# Data records:
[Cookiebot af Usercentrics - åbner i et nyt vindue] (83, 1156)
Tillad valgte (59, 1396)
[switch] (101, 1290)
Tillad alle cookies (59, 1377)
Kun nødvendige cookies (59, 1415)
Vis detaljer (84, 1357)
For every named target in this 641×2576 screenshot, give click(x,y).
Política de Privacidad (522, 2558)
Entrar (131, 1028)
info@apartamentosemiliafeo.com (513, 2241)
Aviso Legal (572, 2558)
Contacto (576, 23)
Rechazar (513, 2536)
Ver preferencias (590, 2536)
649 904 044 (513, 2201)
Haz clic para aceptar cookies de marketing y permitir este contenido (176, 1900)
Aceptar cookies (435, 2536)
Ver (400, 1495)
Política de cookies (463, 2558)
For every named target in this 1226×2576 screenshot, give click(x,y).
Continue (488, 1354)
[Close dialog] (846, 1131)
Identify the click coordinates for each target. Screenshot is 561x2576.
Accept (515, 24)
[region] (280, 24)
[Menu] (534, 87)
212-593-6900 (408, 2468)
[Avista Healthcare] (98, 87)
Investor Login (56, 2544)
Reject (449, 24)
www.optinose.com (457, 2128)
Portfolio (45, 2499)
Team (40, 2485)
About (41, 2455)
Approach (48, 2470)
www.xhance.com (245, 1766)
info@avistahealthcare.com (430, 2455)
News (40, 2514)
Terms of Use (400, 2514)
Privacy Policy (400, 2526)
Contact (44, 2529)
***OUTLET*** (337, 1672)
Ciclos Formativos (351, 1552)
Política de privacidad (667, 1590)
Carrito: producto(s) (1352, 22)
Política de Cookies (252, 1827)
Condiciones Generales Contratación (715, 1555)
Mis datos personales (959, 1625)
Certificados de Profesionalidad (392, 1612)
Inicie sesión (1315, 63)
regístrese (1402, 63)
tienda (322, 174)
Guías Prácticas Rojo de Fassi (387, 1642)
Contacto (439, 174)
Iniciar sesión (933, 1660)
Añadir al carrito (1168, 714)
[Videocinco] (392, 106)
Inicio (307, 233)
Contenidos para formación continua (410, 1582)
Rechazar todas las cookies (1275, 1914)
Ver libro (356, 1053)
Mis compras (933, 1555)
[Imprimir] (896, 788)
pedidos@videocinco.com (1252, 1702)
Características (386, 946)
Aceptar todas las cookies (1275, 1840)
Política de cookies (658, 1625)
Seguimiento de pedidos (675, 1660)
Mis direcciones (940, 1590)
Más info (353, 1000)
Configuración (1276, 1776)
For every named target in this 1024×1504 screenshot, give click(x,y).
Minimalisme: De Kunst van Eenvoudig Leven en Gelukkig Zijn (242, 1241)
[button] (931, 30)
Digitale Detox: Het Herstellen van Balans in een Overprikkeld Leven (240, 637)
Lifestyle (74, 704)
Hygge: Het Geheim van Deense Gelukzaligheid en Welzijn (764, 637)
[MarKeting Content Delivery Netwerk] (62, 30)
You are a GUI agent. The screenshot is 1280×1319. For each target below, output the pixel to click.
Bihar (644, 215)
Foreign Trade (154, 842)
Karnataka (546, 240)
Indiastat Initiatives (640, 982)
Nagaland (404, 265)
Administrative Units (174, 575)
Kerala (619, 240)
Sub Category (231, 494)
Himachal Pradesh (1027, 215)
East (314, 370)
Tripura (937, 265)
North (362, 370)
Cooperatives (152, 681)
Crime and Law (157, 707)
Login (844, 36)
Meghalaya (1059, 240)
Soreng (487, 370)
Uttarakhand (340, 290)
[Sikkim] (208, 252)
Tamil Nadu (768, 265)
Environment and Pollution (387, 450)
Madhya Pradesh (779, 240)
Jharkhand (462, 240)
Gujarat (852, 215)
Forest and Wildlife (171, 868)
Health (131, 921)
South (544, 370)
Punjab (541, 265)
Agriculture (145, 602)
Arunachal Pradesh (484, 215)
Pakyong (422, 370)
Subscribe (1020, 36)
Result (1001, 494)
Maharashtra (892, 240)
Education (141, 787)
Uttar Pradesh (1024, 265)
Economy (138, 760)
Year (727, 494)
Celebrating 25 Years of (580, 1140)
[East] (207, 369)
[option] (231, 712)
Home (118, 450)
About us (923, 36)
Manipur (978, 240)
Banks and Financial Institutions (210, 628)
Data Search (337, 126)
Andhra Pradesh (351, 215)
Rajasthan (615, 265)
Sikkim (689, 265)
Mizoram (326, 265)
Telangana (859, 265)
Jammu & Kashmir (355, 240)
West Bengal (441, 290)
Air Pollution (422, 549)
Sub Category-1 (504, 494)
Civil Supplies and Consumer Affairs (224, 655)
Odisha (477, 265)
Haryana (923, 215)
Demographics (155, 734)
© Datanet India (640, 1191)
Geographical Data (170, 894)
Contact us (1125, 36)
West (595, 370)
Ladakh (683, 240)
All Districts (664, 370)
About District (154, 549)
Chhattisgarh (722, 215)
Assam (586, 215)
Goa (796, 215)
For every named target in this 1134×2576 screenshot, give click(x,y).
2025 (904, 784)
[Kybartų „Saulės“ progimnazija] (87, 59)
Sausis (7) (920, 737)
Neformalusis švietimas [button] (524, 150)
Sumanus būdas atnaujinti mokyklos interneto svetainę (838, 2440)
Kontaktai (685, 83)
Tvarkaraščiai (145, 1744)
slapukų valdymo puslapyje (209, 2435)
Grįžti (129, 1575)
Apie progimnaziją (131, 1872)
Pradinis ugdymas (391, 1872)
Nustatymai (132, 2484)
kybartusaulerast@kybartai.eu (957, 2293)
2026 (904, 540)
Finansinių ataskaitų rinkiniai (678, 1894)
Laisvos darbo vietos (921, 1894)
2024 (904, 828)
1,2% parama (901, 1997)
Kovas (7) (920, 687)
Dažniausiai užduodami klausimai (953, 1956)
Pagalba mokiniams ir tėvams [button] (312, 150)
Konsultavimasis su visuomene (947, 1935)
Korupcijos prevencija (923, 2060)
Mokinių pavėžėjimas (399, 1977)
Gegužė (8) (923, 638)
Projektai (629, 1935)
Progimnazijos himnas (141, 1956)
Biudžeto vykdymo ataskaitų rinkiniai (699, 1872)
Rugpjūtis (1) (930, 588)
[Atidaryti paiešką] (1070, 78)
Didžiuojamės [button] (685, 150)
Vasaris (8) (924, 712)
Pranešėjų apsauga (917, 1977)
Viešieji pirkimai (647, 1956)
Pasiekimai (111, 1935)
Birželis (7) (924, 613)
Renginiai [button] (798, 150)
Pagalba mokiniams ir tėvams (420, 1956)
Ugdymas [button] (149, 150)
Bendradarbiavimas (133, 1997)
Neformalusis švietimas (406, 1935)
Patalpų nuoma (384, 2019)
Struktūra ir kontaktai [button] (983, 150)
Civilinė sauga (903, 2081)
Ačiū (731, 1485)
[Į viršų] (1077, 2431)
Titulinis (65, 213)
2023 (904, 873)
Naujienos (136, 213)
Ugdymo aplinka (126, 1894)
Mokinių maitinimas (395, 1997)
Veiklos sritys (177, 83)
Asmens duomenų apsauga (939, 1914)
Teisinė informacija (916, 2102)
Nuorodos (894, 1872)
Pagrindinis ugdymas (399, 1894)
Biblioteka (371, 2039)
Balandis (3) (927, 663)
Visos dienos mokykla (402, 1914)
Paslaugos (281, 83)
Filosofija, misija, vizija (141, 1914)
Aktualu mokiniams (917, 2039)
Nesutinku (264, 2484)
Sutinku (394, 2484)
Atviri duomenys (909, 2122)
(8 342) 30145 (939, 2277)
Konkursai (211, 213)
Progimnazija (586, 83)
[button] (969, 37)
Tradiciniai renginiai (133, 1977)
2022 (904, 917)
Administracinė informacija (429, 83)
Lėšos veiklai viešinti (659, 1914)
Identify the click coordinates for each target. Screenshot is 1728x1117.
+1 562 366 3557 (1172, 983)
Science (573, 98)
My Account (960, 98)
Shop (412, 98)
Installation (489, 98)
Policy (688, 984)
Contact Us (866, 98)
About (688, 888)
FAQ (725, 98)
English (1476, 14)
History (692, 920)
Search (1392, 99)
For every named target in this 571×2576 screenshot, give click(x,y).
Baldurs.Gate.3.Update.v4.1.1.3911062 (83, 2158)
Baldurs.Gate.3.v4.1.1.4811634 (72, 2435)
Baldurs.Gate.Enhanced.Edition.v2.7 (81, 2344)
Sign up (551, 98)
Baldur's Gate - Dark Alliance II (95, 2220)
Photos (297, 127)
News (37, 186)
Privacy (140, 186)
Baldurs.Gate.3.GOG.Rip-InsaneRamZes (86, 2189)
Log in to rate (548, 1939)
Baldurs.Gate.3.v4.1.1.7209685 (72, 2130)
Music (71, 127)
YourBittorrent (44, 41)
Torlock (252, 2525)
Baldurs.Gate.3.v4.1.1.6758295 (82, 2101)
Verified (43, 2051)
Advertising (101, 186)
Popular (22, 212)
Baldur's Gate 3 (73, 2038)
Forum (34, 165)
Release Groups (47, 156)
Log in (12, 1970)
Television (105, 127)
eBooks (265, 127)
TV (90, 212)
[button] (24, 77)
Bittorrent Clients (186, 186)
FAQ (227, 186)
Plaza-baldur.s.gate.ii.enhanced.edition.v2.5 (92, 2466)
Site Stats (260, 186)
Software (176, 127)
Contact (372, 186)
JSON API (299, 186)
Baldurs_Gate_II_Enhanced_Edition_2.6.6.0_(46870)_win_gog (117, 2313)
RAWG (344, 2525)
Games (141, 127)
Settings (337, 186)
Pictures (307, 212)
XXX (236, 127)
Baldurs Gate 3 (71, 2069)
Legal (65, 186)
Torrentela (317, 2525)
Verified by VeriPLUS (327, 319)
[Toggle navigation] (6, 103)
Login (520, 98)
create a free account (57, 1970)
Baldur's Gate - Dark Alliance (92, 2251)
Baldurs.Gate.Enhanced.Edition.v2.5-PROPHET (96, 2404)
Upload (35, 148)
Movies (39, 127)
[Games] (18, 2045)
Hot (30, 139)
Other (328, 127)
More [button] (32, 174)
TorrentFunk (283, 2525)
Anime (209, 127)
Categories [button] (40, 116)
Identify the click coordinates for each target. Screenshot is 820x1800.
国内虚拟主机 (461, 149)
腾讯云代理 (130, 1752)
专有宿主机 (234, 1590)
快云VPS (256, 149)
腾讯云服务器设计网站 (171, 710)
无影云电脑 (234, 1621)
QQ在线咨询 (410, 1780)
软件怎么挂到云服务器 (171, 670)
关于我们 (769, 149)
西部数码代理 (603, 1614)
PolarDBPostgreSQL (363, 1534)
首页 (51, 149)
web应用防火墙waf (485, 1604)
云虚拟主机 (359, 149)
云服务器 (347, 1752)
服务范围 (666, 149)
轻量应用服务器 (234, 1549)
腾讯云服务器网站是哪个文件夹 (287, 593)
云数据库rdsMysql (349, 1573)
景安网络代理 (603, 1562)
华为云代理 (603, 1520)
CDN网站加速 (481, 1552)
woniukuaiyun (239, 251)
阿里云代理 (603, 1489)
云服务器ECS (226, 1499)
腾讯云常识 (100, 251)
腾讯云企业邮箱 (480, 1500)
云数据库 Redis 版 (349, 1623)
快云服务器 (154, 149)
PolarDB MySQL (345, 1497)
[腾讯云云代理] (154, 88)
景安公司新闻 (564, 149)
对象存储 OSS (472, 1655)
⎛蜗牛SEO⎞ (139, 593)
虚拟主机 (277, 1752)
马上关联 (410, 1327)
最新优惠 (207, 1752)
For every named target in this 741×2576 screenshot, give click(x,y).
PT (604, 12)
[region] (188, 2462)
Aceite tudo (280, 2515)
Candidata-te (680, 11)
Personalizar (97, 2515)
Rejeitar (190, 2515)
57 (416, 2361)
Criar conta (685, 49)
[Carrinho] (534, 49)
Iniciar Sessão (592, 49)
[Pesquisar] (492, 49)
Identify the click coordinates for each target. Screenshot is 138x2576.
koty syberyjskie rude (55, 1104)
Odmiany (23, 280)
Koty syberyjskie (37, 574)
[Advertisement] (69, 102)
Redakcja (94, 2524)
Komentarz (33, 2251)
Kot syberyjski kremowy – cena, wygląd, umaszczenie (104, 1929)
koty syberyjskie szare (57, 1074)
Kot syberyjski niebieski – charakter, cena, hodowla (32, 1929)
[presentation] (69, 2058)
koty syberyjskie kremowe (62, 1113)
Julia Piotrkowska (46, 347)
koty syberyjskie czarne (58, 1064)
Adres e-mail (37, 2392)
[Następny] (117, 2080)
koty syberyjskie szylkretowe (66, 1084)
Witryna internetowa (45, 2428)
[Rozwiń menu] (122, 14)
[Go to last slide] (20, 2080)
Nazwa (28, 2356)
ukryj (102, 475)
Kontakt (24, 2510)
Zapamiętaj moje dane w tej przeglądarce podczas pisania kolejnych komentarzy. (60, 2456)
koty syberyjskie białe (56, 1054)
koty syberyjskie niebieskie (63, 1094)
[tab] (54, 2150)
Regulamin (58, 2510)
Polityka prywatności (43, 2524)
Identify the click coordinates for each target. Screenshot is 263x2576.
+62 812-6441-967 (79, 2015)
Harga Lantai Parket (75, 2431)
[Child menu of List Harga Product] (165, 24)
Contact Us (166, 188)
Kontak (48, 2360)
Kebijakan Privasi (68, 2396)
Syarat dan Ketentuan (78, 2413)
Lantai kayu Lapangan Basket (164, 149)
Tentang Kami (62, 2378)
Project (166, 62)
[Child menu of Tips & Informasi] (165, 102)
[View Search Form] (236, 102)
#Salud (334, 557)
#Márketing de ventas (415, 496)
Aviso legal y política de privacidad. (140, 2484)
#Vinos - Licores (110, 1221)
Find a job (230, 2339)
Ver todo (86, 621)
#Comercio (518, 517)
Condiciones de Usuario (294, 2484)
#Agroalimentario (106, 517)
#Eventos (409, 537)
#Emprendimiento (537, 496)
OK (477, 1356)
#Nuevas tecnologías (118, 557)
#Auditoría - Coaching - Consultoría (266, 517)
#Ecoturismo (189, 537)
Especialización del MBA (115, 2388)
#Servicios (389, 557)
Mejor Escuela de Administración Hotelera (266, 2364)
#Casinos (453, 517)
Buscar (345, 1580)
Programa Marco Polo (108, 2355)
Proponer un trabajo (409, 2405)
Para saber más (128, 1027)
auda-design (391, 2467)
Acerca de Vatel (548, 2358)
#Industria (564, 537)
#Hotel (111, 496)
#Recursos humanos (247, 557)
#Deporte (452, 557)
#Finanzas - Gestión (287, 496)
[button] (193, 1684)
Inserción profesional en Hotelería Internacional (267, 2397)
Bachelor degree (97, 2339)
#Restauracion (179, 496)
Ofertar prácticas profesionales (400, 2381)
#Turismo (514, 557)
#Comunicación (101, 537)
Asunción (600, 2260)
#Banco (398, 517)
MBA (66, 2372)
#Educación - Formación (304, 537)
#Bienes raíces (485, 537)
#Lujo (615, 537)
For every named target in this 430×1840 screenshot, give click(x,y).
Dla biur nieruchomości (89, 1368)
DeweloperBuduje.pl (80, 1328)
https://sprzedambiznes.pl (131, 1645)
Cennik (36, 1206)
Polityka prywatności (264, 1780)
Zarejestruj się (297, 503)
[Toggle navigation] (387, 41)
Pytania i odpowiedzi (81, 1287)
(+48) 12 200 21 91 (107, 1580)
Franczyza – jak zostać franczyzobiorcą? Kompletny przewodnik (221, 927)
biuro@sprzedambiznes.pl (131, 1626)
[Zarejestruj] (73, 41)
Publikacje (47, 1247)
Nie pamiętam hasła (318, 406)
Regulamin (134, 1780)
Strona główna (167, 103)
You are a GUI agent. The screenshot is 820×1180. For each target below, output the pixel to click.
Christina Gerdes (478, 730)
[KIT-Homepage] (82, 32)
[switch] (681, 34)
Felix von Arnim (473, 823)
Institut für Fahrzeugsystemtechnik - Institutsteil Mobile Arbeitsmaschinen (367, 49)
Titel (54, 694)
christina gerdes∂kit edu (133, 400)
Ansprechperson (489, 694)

# Work request:
Please report the number of lines in the data that include "mokiniams", with no other words.

# Solution to this exercise:
3